## BEGIN

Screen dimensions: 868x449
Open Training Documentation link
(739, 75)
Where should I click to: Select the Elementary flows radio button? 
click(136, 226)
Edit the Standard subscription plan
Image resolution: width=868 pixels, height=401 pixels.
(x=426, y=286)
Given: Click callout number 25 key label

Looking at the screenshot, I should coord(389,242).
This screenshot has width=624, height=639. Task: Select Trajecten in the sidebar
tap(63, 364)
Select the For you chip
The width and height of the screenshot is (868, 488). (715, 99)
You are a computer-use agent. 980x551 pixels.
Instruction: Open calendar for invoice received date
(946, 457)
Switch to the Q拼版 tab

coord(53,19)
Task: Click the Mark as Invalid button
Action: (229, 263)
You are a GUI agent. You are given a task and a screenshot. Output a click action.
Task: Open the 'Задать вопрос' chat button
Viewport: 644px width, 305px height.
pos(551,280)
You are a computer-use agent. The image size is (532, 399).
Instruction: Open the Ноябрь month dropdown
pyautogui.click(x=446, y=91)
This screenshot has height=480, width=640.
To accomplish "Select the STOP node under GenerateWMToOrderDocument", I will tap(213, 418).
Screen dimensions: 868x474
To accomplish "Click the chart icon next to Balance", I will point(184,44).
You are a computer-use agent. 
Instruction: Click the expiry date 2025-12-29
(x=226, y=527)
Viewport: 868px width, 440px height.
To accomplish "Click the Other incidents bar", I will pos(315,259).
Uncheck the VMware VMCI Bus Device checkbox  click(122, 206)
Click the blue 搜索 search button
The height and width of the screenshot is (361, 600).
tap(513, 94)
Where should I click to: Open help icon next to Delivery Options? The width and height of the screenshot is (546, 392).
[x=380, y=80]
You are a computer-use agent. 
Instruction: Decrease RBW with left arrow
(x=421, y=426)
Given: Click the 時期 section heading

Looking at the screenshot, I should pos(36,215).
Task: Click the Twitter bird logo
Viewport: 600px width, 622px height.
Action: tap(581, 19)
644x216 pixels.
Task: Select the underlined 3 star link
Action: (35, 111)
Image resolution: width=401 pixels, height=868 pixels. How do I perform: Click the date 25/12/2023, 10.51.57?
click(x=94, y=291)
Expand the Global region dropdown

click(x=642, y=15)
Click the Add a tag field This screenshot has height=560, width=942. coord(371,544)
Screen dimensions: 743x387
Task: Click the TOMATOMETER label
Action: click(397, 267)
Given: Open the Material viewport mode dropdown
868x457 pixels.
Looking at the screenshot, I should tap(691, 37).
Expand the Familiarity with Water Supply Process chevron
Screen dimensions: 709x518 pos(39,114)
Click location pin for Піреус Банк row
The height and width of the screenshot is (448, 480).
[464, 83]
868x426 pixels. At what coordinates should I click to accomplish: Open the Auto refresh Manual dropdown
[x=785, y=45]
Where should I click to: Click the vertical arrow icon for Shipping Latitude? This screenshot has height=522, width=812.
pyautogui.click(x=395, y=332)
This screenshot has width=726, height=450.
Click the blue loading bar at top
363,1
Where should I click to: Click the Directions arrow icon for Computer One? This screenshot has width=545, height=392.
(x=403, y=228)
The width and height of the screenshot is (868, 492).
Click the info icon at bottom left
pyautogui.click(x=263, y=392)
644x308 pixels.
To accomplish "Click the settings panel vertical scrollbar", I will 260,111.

## END

> _WHAT TO PRODUCE_: Rewrite all of the entries above, putting "desktop agent" wherever "computer-use agent" occurs and keeping everything else unchanged.

> _WRITTEN ANSWER_:
Screen dimensions: 868x449
Open Training Documentation link
(739, 75)
Where should I click to: Select the Elementary flows radio button? 
click(136, 226)
Edit the Standard subscription plan
Image resolution: width=868 pixels, height=401 pixels.
(x=426, y=286)
Given: Click callout number 25 key label

Looking at the screenshot, I should coord(389,242).
This screenshot has width=624, height=639. Task: Select Trajecten in the sidebar
tap(63, 364)
Select the For you chip
The width and height of the screenshot is (868, 488). (715, 99)
You are a desktop agent. 980x551 pixels.
Instruction: Open calendar for invoice received date
(946, 457)
Switch to the Q拼版 tab

coord(53,19)
Task: Click the Mark as Invalid button
Action: (229, 263)
You are a GUI agent. You are given a task and a screenshot. Output a click action.
Task: Open the 'Задать вопрос' chat button
Viewport: 644px width, 305px height.
pos(551,280)
You are a desktop agent. The image size is (532, 399).
Instruction: Open the Ноябрь month dropdown
pyautogui.click(x=446, y=91)
This screenshot has height=480, width=640.
To accomplish "Select the STOP node under GenerateWMToOrderDocument", I will tap(213, 418).
Screen dimensions: 868x474
To accomplish "Click the chart icon next to Balance", I will point(184,44).
You are a desktop agent. 
Instruction: Click the expiry date 2025-12-29
(x=226, y=527)
Viewport: 868px width, 440px height.
To accomplish "Click the Other incidents bar", I will pos(315,259).
Uncheck the VMware VMCI Bus Device checkbox  click(122, 206)
Click the blue 搜索 search button
The height and width of the screenshot is (361, 600).
tap(513, 94)
Where should I click to: Open help icon next to Delivery Options? The width and height of the screenshot is (546, 392).
[x=380, y=80]
You are a desktop agent. 
Instruction: Decrease RBW with left arrow
(x=421, y=426)
Given: Click the 時期 section heading

Looking at the screenshot, I should pos(36,215).
Task: Click the Twitter bird logo
Viewport: 600px width, 622px height.
Action: tap(581, 19)
644x216 pixels.
Task: Select the underlined 3 star link
Action: (35, 111)
Image resolution: width=401 pixels, height=868 pixels. How do I perform: Click the date 25/12/2023, 10.51.57?
click(x=94, y=291)
Expand the Global region dropdown

click(x=642, y=15)
Click the Add a tag field This screenshot has height=560, width=942. coord(371,544)
Screen dimensions: 743x387
Task: Click the TOMATOMETER label
Action: click(397, 267)
Given: Open the Material viewport mode dropdown
868x457 pixels.
Looking at the screenshot, I should tap(691, 37).
Expand the Familiarity with Water Supply Process chevron
Screen dimensions: 709x518 pos(39,114)
Click location pin for Піреус Банк row
The height and width of the screenshot is (448, 480).
[464, 83]
868x426 pixels. At what coordinates should I click to accomplish: Open the Auto refresh Manual dropdown
[x=785, y=45]
Where should I click to: Click the vertical arrow icon for Shipping Latitude? This screenshot has height=522, width=812.
pyautogui.click(x=395, y=332)
This screenshot has width=726, height=450.
Click the blue loading bar at top
363,1
Where should I click to: Click the Directions arrow icon for Computer One? This screenshot has width=545, height=392.
(x=403, y=228)
The width and height of the screenshot is (868, 492).
Click the info icon at bottom left
pyautogui.click(x=263, y=392)
644x308 pixels.
To accomplish "Click the settings panel vertical scrollbar", I will 260,111.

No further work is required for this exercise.